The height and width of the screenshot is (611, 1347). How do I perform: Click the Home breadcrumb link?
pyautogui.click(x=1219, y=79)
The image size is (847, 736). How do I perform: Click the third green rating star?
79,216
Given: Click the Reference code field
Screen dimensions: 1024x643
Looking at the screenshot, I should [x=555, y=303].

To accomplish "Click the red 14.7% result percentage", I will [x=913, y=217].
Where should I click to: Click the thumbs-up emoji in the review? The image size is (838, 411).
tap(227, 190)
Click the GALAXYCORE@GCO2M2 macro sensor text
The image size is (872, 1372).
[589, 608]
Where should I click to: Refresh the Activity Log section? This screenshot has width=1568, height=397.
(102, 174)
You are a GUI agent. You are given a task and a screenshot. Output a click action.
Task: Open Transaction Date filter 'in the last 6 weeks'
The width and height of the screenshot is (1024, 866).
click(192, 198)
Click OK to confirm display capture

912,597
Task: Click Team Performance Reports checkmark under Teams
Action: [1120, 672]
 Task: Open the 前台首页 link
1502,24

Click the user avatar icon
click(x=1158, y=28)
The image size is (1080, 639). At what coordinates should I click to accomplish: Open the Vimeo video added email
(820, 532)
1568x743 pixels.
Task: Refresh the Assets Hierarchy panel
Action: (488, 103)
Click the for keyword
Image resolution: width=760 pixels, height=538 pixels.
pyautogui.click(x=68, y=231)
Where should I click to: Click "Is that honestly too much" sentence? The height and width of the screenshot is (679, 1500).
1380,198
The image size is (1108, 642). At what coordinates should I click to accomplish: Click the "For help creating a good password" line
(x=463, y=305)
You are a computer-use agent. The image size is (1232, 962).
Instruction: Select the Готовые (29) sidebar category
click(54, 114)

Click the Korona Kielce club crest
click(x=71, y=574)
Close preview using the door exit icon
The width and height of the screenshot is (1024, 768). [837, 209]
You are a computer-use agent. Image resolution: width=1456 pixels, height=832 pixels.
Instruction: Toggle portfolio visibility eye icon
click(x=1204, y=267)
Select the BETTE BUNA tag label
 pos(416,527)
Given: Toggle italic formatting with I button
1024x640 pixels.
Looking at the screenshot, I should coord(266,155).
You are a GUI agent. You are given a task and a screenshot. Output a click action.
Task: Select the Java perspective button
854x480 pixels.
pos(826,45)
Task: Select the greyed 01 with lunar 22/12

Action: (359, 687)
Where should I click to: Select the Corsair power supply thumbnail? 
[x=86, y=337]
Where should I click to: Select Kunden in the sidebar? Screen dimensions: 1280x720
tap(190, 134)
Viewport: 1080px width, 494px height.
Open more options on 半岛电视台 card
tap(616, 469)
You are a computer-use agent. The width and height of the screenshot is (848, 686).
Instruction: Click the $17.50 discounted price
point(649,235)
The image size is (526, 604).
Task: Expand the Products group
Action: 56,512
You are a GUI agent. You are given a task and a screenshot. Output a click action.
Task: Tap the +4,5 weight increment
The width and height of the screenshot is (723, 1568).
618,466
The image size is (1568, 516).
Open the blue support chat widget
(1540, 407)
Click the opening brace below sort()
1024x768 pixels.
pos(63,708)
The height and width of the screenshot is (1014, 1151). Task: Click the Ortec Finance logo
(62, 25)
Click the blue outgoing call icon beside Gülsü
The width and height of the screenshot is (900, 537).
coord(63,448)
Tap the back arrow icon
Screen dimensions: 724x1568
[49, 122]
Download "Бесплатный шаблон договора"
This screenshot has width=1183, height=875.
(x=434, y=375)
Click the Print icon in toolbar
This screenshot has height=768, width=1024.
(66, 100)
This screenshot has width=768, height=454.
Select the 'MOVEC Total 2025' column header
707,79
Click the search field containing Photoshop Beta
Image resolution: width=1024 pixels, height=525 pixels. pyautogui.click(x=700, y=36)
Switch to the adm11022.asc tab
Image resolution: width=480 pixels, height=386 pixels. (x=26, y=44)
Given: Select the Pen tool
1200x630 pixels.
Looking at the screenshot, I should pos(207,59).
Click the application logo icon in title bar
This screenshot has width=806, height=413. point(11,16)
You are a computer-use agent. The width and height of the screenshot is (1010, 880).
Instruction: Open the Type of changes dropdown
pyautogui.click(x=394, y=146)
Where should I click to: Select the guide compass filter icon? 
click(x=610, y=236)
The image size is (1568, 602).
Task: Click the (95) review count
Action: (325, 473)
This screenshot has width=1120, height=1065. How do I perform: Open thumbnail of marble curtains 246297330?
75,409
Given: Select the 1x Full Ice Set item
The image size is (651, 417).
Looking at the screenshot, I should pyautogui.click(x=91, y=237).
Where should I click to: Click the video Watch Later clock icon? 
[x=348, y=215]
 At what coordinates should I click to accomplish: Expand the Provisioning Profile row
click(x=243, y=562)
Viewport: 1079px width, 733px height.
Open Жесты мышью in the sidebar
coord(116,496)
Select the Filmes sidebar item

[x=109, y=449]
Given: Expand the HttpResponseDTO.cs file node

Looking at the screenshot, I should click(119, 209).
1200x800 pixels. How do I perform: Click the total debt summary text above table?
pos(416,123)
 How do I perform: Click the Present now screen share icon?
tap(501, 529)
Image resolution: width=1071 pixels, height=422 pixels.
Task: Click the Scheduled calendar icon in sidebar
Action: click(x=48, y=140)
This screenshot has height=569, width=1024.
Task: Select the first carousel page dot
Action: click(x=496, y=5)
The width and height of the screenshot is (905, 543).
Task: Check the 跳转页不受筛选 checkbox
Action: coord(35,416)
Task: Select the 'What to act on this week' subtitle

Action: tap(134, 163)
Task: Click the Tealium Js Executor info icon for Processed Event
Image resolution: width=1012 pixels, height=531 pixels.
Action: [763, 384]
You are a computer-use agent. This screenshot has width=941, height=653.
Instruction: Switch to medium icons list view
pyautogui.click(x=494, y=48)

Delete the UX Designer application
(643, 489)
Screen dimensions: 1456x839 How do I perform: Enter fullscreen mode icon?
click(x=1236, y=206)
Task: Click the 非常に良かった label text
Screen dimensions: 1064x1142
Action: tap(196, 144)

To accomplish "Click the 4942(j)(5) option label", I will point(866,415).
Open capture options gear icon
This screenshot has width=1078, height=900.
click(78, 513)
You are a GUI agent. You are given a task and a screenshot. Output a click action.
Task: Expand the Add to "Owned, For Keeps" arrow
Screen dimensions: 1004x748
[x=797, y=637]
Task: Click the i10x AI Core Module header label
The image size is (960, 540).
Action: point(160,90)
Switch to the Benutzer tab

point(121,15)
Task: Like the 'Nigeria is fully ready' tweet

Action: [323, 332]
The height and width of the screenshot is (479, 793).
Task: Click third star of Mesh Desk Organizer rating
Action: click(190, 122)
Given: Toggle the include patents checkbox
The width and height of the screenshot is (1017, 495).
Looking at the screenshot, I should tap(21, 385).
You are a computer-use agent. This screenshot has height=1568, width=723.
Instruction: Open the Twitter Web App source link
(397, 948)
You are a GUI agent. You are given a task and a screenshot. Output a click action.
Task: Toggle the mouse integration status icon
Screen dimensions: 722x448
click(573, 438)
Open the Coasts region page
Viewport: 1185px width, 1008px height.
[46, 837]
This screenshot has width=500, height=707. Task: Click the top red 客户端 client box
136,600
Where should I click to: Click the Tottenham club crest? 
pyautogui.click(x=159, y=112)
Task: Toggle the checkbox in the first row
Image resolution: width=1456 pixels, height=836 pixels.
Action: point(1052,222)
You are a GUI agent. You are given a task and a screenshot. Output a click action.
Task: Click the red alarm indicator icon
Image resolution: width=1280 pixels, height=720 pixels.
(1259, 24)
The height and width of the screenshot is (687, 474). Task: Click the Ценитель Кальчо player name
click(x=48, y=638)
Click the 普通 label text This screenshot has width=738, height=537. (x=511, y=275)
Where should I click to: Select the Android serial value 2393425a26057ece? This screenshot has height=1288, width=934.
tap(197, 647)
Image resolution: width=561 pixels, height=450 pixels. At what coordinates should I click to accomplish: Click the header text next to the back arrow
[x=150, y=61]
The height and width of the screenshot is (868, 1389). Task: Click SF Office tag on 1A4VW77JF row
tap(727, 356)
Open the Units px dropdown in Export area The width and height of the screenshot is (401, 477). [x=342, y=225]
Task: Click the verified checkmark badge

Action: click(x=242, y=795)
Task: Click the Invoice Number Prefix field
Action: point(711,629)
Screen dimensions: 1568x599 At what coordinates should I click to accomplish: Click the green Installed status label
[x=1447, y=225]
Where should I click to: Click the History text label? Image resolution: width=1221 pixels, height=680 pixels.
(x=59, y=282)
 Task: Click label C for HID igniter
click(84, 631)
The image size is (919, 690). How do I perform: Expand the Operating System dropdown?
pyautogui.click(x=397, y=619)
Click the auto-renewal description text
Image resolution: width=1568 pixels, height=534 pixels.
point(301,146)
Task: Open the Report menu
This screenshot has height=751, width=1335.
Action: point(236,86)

____________

*Task requirements*:
Each line holding "button" should be copied from the material above.

*Exercise answer*:
Given: Toggle italic formatting with I button
Task: Select the Java perspective button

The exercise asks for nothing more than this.